COVID-19 projected to severely impact the City of Grand Forks


COVID-19 has dominated the news lately and continued to do so at the Grand Forks City Council meeting Monday.

Grand Forks City leaders heard a presentation from Grand Forks Public Health Director Debbie Swanson at their regular meeting in regard to the pandemic.

City Council members learned that 3,843 tests have been conducted in Grand Forks County, with 269 of them resulting in a positive COVID-19 case. The 69 positive cases account for 22 percent of all North Dakota cases. In addition, 13 cases have been reported in long-term care centers in Grand Forks County.

“This is an area of significant concern for us,” Swanson told the Council. “Especially when you think of the fact that most of the deaths have been in people over 70 years of age.”

Swanson says the Grand Forks Public Health team remains busy helping with the contact tracing efforts across North Dakota, along with maintaining a presence on the local Joint Information Center and coordinating with the North Dakota Department of Human Services on their work to quarantine and isolate of individuals experiencing homelessness.

10 members of the Grand Forks Public Health team currently assist the state with contact tracing.  The department has followed 101 positive cases and 262 close contacts.

The City has estimated a city-wide revenue decline of more than $12.7 million dollars due to COVID-19. In addition, the City has expense cuts of more than $9.7 million. Storstad says the city has delayed construction projects, decreased capital expenditures, assessed general operating expenses and fuel cost savings, along with wages and benefits. In addition, reductions of $2.8 million in city-wide use of cash are planned.

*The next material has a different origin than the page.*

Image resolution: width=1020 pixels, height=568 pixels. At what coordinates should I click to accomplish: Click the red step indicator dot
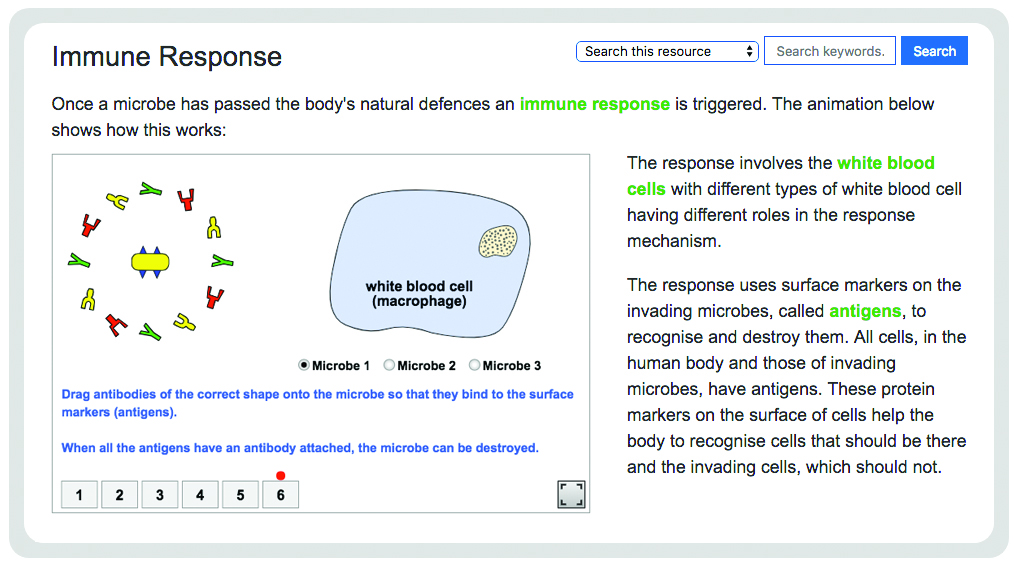pyautogui.click(x=280, y=476)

“We will be monitoring this,” Grand Forks City Auditor Maureen Storstad said. “We will continue to monitor this as more information becomes available. I cannot stress that enough.”

In addition, Tangee Bouvette, Human Resources Director for the City of Grand Forks, told the council that, in March, Mayor Michael Brown placed a travel ban and reduced other expenses, including limiting overtime.

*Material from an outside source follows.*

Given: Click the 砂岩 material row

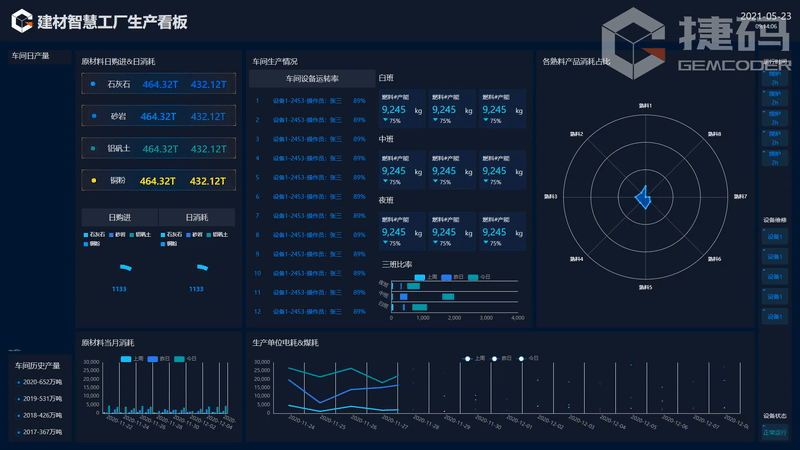Looking at the screenshot, I should point(158,116).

Bouvette says the City has implemented a “soft freeze” on hiring upon attrition; the City has also placed a hold on filling vacant positions yet to be filled, which equals to eight positions. Three promotions are on hold, and seasonal and internship positions have been reduced by 15 to 20 positions, Bouvette said.

“We are decreasing costs where we can, without limiting services,” she said. “Our service employees have continued to service the public throughout this pandemic.”